┌────────
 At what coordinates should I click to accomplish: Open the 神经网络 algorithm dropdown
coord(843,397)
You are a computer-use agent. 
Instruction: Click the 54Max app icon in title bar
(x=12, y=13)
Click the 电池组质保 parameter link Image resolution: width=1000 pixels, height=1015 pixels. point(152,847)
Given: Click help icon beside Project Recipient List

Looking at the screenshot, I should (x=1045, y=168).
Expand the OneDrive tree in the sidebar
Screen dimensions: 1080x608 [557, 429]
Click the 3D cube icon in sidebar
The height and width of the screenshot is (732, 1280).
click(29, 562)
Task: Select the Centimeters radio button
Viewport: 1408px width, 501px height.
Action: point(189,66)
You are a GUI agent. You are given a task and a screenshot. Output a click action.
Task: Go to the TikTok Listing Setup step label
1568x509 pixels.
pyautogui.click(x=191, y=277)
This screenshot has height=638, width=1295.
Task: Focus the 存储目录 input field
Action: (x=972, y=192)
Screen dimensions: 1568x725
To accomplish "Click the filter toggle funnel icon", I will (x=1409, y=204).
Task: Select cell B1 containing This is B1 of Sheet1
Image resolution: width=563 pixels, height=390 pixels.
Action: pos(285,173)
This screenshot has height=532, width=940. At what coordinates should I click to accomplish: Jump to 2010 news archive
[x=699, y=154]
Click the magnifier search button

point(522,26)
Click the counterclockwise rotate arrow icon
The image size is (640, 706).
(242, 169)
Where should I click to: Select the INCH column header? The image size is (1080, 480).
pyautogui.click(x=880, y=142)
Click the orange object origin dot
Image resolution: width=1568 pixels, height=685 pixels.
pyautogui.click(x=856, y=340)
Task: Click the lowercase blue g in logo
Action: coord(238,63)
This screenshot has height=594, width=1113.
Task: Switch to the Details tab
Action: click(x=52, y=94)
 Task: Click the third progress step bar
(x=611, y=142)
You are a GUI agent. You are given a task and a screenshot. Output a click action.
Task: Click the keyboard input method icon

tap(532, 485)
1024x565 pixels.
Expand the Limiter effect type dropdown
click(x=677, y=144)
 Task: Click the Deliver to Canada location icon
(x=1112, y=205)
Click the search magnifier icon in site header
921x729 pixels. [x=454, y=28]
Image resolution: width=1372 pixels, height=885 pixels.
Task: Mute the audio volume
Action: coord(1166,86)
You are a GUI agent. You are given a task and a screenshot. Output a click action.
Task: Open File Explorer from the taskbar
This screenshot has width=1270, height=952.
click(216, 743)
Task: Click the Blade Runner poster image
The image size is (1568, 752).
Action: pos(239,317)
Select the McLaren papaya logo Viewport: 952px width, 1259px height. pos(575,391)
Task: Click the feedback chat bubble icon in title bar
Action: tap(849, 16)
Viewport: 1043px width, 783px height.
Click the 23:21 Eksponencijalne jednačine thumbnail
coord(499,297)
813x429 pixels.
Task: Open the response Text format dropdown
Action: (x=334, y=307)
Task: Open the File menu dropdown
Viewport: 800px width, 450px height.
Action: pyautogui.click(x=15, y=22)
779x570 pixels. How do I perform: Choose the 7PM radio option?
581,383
└────────
EXERCISE DIRECTIONS:
The full listing should be restated word for word.

SOLVED EXERCISE:
 At what coordinates should I click to accomplish: Open the 神经网络 algorithm dropdown
coord(843,397)
You are a computer-use agent. 
Instruction: Click the 54Max app icon in title bar
(x=12, y=13)
Click the 电池组质保 parameter link Image resolution: width=1000 pixels, height=1015 pixels. point(152,847)
Given: Click help icon beside Project Recipient List

Looking at the screenshot, I should (x=1045, y=168).
Expand the OneDrive tree in the sidebar
Screen dimensions: 1080x608 [557, 429]
Click the 3D cube icon in sidebar
The height and width of the screenshot is (732, 1280).
click(29, 562)
Task: Select the Centimeters radio button
Viewport: 1408px width, 501px height.
Action: point(189,66)
You are a GUI agent. You are given a task and a screenshot. Output a click action.
Task: Go to the TikTok Listing Setup step label
1568x509 pixels.
pyautogui.click(x=191, y=277)
This screenshot has height=638, width=1295.
Task: Focus the 存储目录 input field
Action: (x=972, y=192)
Screen dimensions: 1568x725
To accomplish "Click the filter toggle funnel icon", I will (x=1409, y=204).
Task: Select cell B1 containing This is B1 of Sheet1
Image resolution: width=563 pixels, height=390 pixels.
Action: pos(285,173)
This screenshot has height=532, width=940. At what coordinates should I click to accomplish: Jump to 2010 news archive
[x=699, y=154]
Click the magnifier search button

point(522,26)
Click the counterclockwise rotate arrow icon
The image size is (640, 706).
(242, 169)
Where should I click to: Select the INCH column header? The image size is (1080, 480).
pyautogui.click(x=880, y=142)
Click the orange object origin dot
Image resolution: width=1568 pixels, height=685 pixels.
pyautogui.click(x=856, y=340)
Task: Click the lowercase blue g in logo
Action: coord(238,63)
This screenshot has height=594, width=1113.
Task: Switch to the Details tab
Action: click(x=52, y=94)
 Task: Click the third progress step bar
(x=611, y=142)
You are a GUI agent. You are given a task and a screenshot. Output a click action.
Task: Click the keyboard input method icon

tap(532, 485)
1024x565 pixels.
Expand the Limiter effect type dropdown
click(x=677, y=144)
 Task: Click the Deliver to Canada location icon
(x=1112, y=205)
Click the search magnifier icon in site header
921x729 pixels. [x=454, y=28]
Image resolution: width=1372 pixels, height=885 pixels.
Task: Mute the audio volume
Action: coord(1166,86)
You are a GUI agent. You are given a task and a screenshot. Output a click action.
Task: Open File Explorer from the taskbar
This screenshot has width=1270, height=952.
click(216, 743)
Task: Click the Blade Runner poster image
The image size is (1568, 752).
Action: pos(239,317)
Select the McLaren papaya logo Viewport: 952px width, 1259px height. pos(575,391)
Task: Click the feedback chat bubble icon in title bar
Action: tap(849, 16)
Viewport: 1043px width, 783px height.
Click the 23:21 Eksponencijalne jednačine thumbnail
coord(499,297)
813x429 pixels.
Task: Open the response Text format dropdown
Action: (x=334, y=307)
Task: Open the File menu dropdown
Viewport: 800px width, 450px height.
Action: pyautogui.click(x=15, y=22)
779x570 pixels. How do I perform: Choose the 7PM radio option?
581,383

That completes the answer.